PASSAGE SHOWN:
Rise of our own radical right
Three forms of religious extremism confronted me recently. The first occured in England, when I lectured at Limmud, a studies conference attended by fully one percent of all Jews in Britain. Every Jewish group was represented – except for the Orthodox rabbinate, which boycotted the event because of the presence of Reform and Conservative (Masorti) rabbis.
The second and more insidious example of frightening religious intolerance hit me as I landed in Israel a few days later for the press launch of my book “Kosher Jesus.” I discovered a country up in arms because a small group of charedim spat at and cursed an Orthodox eight-year-old girl for her “immodest” dress (she was wearing a knee-length skirt with shoulders and elbows covered), and because a charedi man called a female Israeli soldier a “whore” for refusing to move to the back of a bus (he was arrested).

DATA PROVIDED:
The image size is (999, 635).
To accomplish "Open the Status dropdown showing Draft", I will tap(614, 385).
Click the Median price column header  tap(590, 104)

--

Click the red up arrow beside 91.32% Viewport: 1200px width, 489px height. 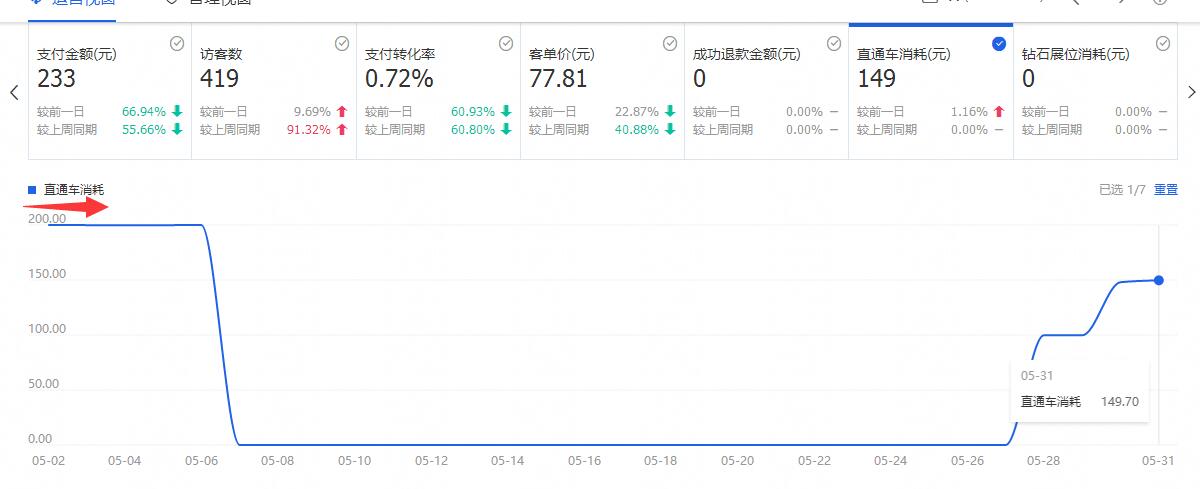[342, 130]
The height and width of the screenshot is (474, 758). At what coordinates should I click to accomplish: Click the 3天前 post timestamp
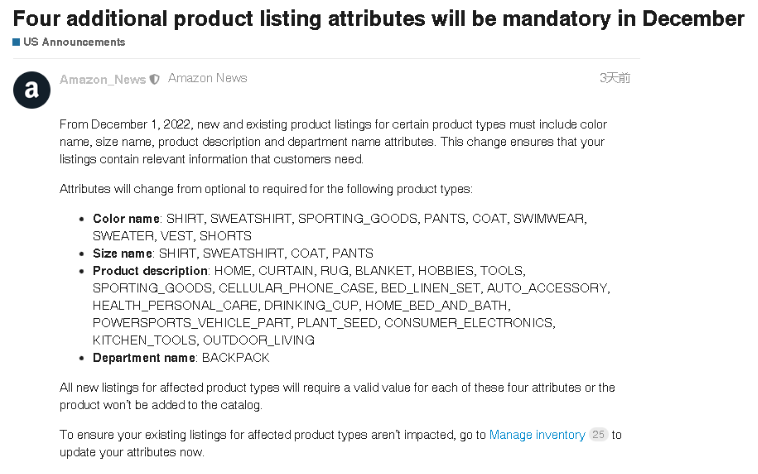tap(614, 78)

---

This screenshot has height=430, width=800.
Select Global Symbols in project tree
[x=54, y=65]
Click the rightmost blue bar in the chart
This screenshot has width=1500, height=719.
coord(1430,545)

SHORT TASK A:
According to the column, what share of all Jews in Britain attended the Limmud conference?
SHORT TASK B:
Reproduce the column from "The second and" up to and including "(he was arrested).", swapping "bus" for "train".
The records are separate material with no connection to the column.

EXERCISE SOLUTION A:
Fully one percent.

EXERCISE SOLUTION B:
The second and more insidious example of frightening religious intolerance hit me as I landed in Israel a few days later for the press launch of my book “Kosher Jesus.” I discovered a country up in arms because a small group of charedim spat at and cursed an Orthodox eight-year-old girl for her “immodest” dress (she was wearing a knee-length skirt with shoulders and elbows covered), and because a charedi man called a female Israeli soldier a “whore” for refusing to move to the back of a train (he was arrested).